⟨
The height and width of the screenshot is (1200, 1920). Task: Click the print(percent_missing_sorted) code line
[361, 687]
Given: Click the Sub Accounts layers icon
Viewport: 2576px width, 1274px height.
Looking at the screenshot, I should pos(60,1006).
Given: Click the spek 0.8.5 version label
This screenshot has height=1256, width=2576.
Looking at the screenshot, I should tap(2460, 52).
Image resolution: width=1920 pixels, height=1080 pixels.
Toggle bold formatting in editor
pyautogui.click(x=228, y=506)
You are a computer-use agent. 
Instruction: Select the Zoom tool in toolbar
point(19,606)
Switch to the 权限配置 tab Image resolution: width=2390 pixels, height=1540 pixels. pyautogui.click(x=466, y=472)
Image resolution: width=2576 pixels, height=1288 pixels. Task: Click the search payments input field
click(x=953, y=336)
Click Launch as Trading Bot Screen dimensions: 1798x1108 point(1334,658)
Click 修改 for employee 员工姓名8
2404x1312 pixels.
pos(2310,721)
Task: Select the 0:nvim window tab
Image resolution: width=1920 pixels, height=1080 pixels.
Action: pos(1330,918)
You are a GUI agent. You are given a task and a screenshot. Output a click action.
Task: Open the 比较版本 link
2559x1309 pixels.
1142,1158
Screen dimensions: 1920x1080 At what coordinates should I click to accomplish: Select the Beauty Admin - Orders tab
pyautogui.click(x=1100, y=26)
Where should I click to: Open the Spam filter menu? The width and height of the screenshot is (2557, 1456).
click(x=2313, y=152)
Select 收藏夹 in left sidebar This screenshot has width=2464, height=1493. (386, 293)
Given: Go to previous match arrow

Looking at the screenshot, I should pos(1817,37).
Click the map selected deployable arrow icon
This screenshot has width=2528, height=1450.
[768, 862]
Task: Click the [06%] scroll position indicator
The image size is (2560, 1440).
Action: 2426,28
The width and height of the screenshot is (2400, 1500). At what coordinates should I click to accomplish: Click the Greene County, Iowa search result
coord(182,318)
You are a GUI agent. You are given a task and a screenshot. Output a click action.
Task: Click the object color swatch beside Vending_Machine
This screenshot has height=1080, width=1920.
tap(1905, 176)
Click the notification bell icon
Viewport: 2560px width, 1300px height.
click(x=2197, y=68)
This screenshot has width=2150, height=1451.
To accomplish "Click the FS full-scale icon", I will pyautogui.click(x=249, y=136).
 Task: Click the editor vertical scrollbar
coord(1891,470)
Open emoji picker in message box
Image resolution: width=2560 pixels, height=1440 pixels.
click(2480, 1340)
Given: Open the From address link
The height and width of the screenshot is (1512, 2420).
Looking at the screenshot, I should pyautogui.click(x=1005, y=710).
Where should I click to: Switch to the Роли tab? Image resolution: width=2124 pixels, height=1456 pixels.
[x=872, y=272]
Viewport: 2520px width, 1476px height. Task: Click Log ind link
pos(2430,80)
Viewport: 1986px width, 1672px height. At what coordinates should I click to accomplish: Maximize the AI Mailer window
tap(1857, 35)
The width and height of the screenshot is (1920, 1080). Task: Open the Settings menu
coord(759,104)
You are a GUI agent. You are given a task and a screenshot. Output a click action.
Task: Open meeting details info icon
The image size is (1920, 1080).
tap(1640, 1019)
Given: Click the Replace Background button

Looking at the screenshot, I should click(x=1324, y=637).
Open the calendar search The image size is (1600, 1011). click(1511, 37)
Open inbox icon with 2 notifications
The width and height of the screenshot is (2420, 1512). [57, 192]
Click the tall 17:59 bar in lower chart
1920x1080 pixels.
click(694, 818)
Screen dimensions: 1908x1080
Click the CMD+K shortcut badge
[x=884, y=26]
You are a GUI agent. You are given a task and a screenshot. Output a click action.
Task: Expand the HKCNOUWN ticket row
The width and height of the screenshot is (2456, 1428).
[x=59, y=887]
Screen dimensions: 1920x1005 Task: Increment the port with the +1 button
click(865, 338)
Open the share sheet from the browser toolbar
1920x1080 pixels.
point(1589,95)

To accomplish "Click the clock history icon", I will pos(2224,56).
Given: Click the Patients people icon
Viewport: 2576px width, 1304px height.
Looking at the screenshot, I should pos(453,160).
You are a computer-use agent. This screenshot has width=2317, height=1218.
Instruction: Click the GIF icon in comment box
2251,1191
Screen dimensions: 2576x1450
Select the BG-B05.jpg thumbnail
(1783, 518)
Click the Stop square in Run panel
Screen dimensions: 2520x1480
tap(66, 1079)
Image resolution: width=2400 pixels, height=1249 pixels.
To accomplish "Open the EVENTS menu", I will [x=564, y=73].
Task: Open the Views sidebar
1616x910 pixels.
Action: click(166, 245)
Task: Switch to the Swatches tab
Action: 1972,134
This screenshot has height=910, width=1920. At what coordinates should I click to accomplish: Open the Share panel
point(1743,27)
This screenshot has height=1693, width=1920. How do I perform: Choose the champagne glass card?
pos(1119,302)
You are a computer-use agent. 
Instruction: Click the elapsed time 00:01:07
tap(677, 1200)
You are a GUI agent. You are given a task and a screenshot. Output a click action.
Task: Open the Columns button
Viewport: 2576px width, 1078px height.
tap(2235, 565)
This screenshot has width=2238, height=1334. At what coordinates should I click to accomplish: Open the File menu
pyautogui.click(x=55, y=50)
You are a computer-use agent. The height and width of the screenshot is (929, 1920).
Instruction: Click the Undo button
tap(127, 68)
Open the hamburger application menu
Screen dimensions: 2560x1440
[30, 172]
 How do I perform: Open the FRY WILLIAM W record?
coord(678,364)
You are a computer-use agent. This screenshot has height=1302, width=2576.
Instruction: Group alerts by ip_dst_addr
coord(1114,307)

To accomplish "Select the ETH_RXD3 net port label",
⟩
Using the records above as the source, restate each line verbatim.

RESPONSE BOX:
The height and width of the screenshot is (1200, 1920). Task: Click the print(percent_missing_sorted) code line
[361, 687]
Given: Click the Sub Accounts layers icon
Viewport: 2576px width, 1274px height.
Looking at the screenshot, I should pos(60,1006).
Given: Click the spek 0.8.5 version label
This screenshot has height=1256, width=2576.
Looking at the screenshot, I should tap(2460, 52).
Image resolution: width=1920 pixels, height=1080 pixels.
Toggle bold formatting in editor
pyautogui.click(x=228, y=506)
You are a computer-use agent. 
Instruction: Select the Zoom tool in toolbar
point(19,606)
Switch to the 权限配置 tab Image resolution: width=2390 pixels, height=1540 pixels. pyautogui.click(x=466, y=472)
Image resolution: width=2576 pixels, height=1288 pixels. Task: Click the search payments input field
click(x=953, y=336)
Click Launch as Trading Bot Screen dimensions: 1798x1108 point(1334,658)
Click 修改 for employee 员工姓名8
2404x1312 pixels.
pos(2310,721)
Task: Select the 0:nvim window tab
Image resolution: width=1920 pixels, height=1080 pixels.
Action: pos(1330,918)
You are a GUI agent. You are given a task and a screenshot. Output a click action.
Task: Open the 比较版本 link
2559x1309 pixels.
1142,1158
Screen dimensions: 1920x1080 At what coordinates should I click to accomplish: Select the Beauty Admin - Orders tab
pyautogui.click(x=1100, y=26)
Where should I click to: Open the Spam filter menu? The width and height of the screenshot is (2557, 1456).
click(x=2313, y=152)
Select 收藏夹 in left sidebar This screenshot has width=2464, height=1493. (386, 293)
Given: Go to previous match arrow

Looking at the screenshot, I should pos(1817,37).
Click the map selected deployable arrow icon
This screenshot has width=2528, height=1450.
[768, 862]
Task: Click the [06%] scroll position indicator
The image size is (2560, 1440).
Action: 2426,28
The width and height of the screenshot is (2400, 1500). At what coordinates should I click to accomplish: Click the Greene County, Iowa search result
coord(182,318)
You are a GUI agent. You are given a task and a screenshot. Output a click action.
Task: Click the object color swatch beside Vending_Machine
This screenshot has height=1080, width=1920.
tap(1905, 176)
Click the notification bell icon
Viewport: 2560px width, 1300px height.
click(x=2197, y=68)
This screenshot has width=2150, height=1451.
To accomplish "Click the FS full-scale icon", I will pyautogui.click(x=249, y=136).
 Task: Click the editor vertical scrollbar
coord(1891,470)
Open emoji picker in message box
Image resolution: width=2560 pixels, height=1440 pixels.
click(2480, 1340)
Given: Open the From address link
The height and width of the screenshot is (1512, 2420).
Looking at the screenshot, I should pyautogui.click(x=1005, y=710).
Where should I click to: Switch to the Роли tab? Image resolution: width=2124 pixels, height=1456 pixels.
[x=872, y=272]
Viewport: 2520px width, 1476px height. Task: Click Log ind link
pos(2430,80)
Viewport: 1986px width, 1672px height. At what coordinates should I click to accomplish: Maximize the AI Mailer window
tap(1857, 35)
The width and height of the screenshot is (1920, 1080). Task: Open the Settings menu
coord(759,104)
You are a GUI agent. You are given a task and a screenshot. Output a click action.
Task: Open meeting details info icon
The image size is (1920, 1080).
tap(1640, 1019)
Given: Click the Replace Background button

Looking at the screenshot, I should click(x=1324, y=637).
Open the calendar search The image size is (1600, 1011). click(1511, 37)
Open inbox icon with 2 notifications
The width and height of the screenshot is (2420, 1512). [57, 192]
Click the tall 17:59 bar in lower chart
1920x1080 pixels.
click(694, 818)
Screen dimensions: 1908x1080
Click the CMD+K shortcut badge
[x=884, y=26]
You are a GUI agent. You are given a task and a screenshot. Output a click action.
Task: Expand the HKCNOUWN ticket row
The width and height of the screenshot is (2456, 1428).
[x=59, y=887]
Screen dimensions: 1920x1005 Task: Increment the port with the +1 button
click(865, 338)
Open the share sheet from the browser toolbar
1920x1080 pixels.
point(1589,95)

To accomplish "Click the clock history icon", I will pos(2224,56).
Given: Click the Patients people icon
Viewport: 2576px width, 1304px height.
Looking at the screenshot, I should pos(453,160).
You are a computer-use agent. This screenshot has width=2317, height=1218.
Instruction: Click the GIF icon in comment box
2251,1191
Screen dimensions: 2576x1450
Select the BG-B05.jpg thumbnail
(1783, 518)
Click the Stop square in Run panel
Screen dimensions: 2520x1480
tap(66, 1079)
Image resolution: width=2400 pixels, height=1249 pixels.
To accomplish "Open the EVENTS menu", I will [x=564, y=73].
Task: Open the Views sidebar
1616x910 pixels.
Action: click(166, 245)
Task: Switch to the Swatches tab
Action: 1972,134
This screenshot has height=910, width=1920. At what coordinates should I click to accomplish: Open the Share panel
point(1743,27)
This screenshot has height=1693, width=1920. How do I perform: Choose the champagne glass card?
pos(1119,302)
You are a computer-use agent. 
Instruction: Click the elapsed time 00:01:07
tap(677, 1200)
You are a GUI agent. You are given a task and a screenshot. Output a click action.
Task: Open the Columns button
Viewport: 2576px width, 1078px height.
tap(2235, 565)
This screenshot has width=2238, height=1334. At what coordinates should I click to accomplish: Open the File menu
pyautogui.click(x=55, y=50)
You are a computer-use agent. The height and width of the screenshot is (929, 1920).
Instruction: Click the Undo button
tap(127, 68)
Open the hamburger application menu
Screen dimensions: 2560x1440
[30, 172]
 How do I perform: Open the FRY WILLIAM W record?
coord(678,364)
You are a computer-use agent. This screenshot has height=1302, width=2576.
Instruction: Group alerts by ip_dst_addr
coord(1114,307)

To accomplish "Select the ETH_RXD3 net port label",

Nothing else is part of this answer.